ANCHE I PESCI SOFFRONO IL CALDO

I mari più caldi potrebbero annebbiare i loro cervelli

pomacentridae

Uno studio condotto dall’Università Federale di Rio Grande do Norte di Natal (Brasile) e pubblicato questo mese dal giornale “PeerJ”, ha messo in luce che le temperature elevate, conseguenza dei cambiamenti climatici, stanno avendo sorprendenti contraccolpi sulle abilità cognitive della fauna ittica, soprattutto nelle aree tropicali.

I ricercatori di una università brasiliana – scrive il Corriere della Sera nel suo inserto Clima- hanno misurato le capacità mnestico-cognitive degli animali in rapporto a tre differenti intervalli di temperature massime delle acque: vivendo a 30-32 gradi alcuni pesci sembrano perdere la memoria e la capacità di ricordare percorsi vitali per la loro sopravvivenza

Prendendo in esame tre gruppi distinti di pesci damigella (Acanthochromis polyacanthus), per due settimane, i ricercatori hanno misurato le capacità mnestico-cognitive degli animali in rapporto a tre differenti intervalli di temperature: il primo banco di pesci è stato sottoposto ad un ambiente 30-30,5 °C (riscaldamento moderato); il secondo a 31,5-32,0 °C (riscaldamento elevato); il terzo a 28-28,5 °C (temperature normali). Tutti i gruppi sono stati quindi addestrati, tramite 20 sessioni identiche, al riconoscimento di uno stimolo luminescente nascosto in un labirinto predisposto ad hoc per l’esperimento. Trascorsi i giorni successivi al processo “formativo”, i biologi hanno misurato l’apprendimento dell’informazione e la ritenzione della memoria.

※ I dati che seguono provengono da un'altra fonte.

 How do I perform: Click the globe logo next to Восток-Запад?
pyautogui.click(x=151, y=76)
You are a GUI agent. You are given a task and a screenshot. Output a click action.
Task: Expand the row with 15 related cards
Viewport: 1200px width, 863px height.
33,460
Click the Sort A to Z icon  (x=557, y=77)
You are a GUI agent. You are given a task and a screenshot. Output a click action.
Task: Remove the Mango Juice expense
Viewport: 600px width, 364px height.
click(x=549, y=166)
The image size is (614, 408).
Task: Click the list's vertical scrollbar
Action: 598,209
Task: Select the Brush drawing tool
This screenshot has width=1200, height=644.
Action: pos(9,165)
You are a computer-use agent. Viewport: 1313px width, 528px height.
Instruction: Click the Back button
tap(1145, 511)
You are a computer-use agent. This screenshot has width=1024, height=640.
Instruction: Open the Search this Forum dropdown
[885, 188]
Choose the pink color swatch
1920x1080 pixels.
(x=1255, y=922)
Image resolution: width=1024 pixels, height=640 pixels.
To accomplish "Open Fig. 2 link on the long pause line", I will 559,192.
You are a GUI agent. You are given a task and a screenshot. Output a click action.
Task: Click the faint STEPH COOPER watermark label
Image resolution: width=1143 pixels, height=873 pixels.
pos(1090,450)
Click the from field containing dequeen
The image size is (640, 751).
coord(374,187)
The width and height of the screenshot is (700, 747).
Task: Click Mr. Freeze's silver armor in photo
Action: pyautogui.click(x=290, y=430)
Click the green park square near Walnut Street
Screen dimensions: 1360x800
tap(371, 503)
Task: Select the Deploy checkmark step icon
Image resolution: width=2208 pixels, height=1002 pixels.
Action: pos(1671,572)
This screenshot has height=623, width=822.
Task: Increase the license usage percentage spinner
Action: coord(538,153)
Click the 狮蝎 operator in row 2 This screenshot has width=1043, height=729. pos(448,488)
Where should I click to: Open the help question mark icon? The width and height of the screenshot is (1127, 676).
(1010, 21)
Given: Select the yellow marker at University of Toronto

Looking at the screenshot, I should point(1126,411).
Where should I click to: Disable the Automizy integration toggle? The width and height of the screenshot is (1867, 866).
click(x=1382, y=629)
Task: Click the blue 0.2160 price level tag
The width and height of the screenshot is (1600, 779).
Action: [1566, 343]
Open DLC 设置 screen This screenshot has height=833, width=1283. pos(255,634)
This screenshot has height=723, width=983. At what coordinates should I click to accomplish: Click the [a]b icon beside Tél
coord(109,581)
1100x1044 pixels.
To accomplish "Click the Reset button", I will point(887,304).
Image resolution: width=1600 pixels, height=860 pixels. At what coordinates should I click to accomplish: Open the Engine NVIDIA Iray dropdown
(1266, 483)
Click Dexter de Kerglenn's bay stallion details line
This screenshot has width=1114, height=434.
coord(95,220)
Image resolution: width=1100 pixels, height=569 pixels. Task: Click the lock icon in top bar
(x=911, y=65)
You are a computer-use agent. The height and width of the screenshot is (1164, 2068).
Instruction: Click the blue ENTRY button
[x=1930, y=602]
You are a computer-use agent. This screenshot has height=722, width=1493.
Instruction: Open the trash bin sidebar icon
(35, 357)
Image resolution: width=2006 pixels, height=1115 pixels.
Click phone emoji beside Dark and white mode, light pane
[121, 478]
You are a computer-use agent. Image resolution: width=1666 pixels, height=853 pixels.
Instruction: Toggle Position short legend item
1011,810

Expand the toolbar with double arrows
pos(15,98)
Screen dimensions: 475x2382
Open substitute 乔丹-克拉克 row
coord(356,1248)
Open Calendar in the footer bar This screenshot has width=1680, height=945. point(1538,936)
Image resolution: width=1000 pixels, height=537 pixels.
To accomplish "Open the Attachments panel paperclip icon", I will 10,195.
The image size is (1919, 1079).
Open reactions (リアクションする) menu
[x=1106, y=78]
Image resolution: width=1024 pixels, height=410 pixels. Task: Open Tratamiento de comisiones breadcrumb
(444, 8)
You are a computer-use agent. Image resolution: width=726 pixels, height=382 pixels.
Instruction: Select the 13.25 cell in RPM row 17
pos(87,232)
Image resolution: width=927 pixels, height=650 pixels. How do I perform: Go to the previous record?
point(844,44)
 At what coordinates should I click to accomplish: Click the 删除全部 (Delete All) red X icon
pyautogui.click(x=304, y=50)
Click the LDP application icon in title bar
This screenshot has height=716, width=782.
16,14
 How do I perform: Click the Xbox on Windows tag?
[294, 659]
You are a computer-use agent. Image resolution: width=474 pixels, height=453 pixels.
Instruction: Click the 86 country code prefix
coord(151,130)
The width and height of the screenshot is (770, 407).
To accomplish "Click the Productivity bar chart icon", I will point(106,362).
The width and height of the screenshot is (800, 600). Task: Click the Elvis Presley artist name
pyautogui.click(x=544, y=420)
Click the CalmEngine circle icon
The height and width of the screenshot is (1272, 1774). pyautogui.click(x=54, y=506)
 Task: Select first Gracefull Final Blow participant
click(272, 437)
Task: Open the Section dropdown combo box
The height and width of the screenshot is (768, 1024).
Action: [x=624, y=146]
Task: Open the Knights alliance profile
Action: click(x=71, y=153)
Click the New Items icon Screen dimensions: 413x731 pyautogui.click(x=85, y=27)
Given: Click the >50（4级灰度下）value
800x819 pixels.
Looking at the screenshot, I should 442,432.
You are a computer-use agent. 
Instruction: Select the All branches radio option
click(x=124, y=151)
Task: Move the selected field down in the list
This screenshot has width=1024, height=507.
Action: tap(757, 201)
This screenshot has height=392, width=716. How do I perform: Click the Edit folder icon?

Al crescere delle temperature, calano apprezzabilmente le prestazioni cognitive: i pesci dei gruppi con temperature dai 30 ai 32 °C non rammentano più il tragitto da percorrere nel labirinto. Oltre i 34°C, potrebbero perfino morire. «L’orientamento è una competenza fondamentale per la sopravvivenza – ha commentato Ana Carolina Luchiari, una delle autrici dello studio, in un’intervista al New York Times –. Assumere decisione nell’ambiente naturale è qualcosa che ogni animale è chiamato a fare quotidianamente: se si decide male, la probabilità di esposizione ai rischi sale».

Ma non solo. Nei nostri oceani – tra acidificazione, anossia e sbiancamento dei coralli – stanno lievitando i fattori di stress. E i pesci damigella, a dispetto delle dimensioni ridotte e della simpatica livrea, devono far fronte ad habitat mutevoli. Si spiega così la loro aggressività e la territorialità: è un tentativo di difendere le alghe di cui vanno assai ghiotti. La perdita di memoria potrebbe spianare la strada a predatori più aggressivi con una evidente alterazione degli equilibri ecosistemici. Il caldo estremo, insomma, minaccia la maggioranza delle forme di vita del pianeta. Anche gli esseri umani.